I figured out I was a geek and a gamer somewhere around the age of 6. Someone in the school district decided it was a good idea to put first graders in front of a keyboard and teach Basic programming. It was love at first sight: the clatter of keys, the use of a tape cassette player to save programs, a million scrolling lines of "I love my mom" ... simple and fun. Even more fun when you could load up simple ASCII games from the cassettes and practice typing or shoot critters with the spacebar. However, in those days combining the love of things that went beep with being a female was a recipe for social disaster, which pretty much describes my formative years in a nutshell.
Growing up a gamer I heard more than once the clichés about "birds of a feather" and "like calls to like," but most of what I found was boys that didn't appreciate being beaten in Tetris. It wasn't until I was 17 that I found my particular gaggle of gaming geeks and went from being a lone gamer in the wind to a part of a community. So this is us, where we came from, where we are and a glimpse into our plans for world domination (we're always on the lookout for new minions).
In the summer of 1993 I started college and enrolled in an archery class at the school. It made sense that if I was required to take PE credits for graduation that I choose a class that didn't require running or gym shorts. Like most gamers my legs haven't seen the light of day in years, and I didn't want to blind anyone. Not to mention archery is generally on the gamer list of cool things, as demonstrated by any fantasy game where there will be at least one range-based class that uses a bow.
It was there that I first met Jay, a CS major who aspired to write videogames when he graduated and participated in a medieval combat group every Thursday night. Strangely he didn't freak out when I asked if I could come and see what they did. He actually seemed rather pleased to have a recruit. It only took attending one practice to see why. The practical reason for new blood was that they were looking to increase their combat community - more folks on the field was more fun - but I also discovered that new recruits were seen as good cannon fodder since we weren't smart enough to run away and still a little too scared of being hit to hit back. I have to admit in years later that I partook in newbie baiting, but how else does a newbie learn when to hold position and when to scatter?

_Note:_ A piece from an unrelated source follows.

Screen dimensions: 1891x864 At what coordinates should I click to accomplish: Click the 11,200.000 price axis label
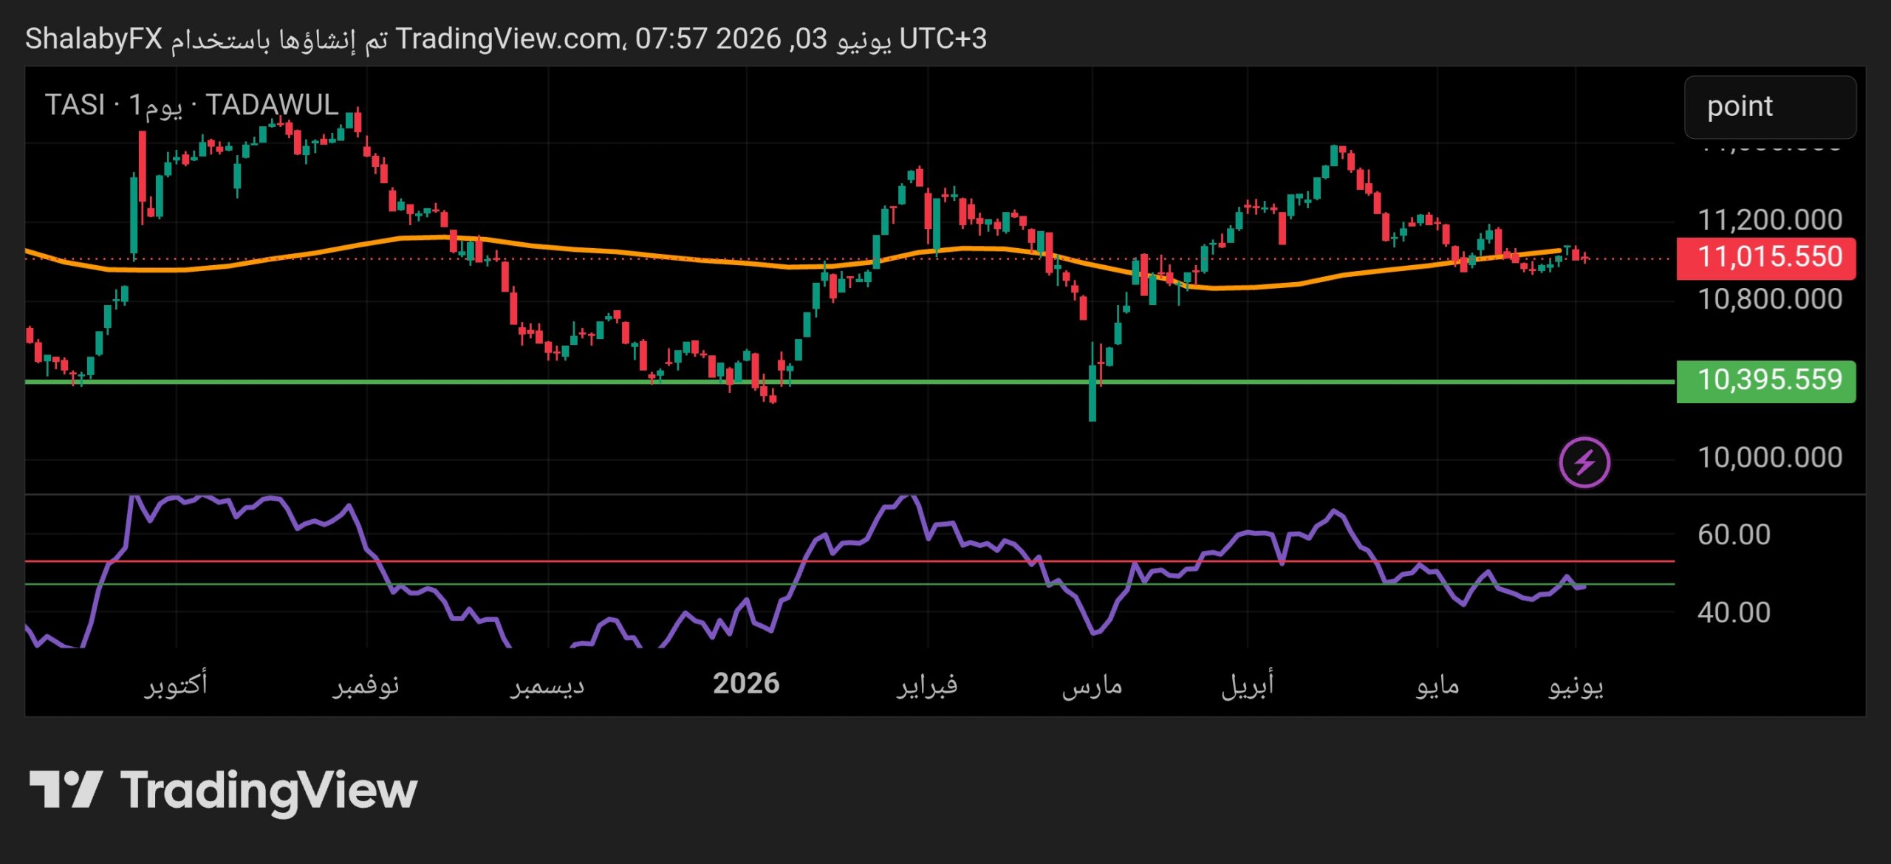coord(1770,220)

So that's where it started, once a week falling over in the grass and getting exercise without thinking about it. Likely that's where it would have ended except for two things: the sense of community that made me want to spend more time with these gamers, and Julie, Jay's wife (she says she wants to be referred to as Her Royal Highness Supreme Goddess of Everything, but I refuse to type that more than once). Julie was, and still is, the gamer equivalent of a cruise social director and a none too secret Solitaire addict. She not only supported her husband's love of games, but played them with him and opened their home for LAN parties, board gaming night and bi-weekly tabletop RPGs.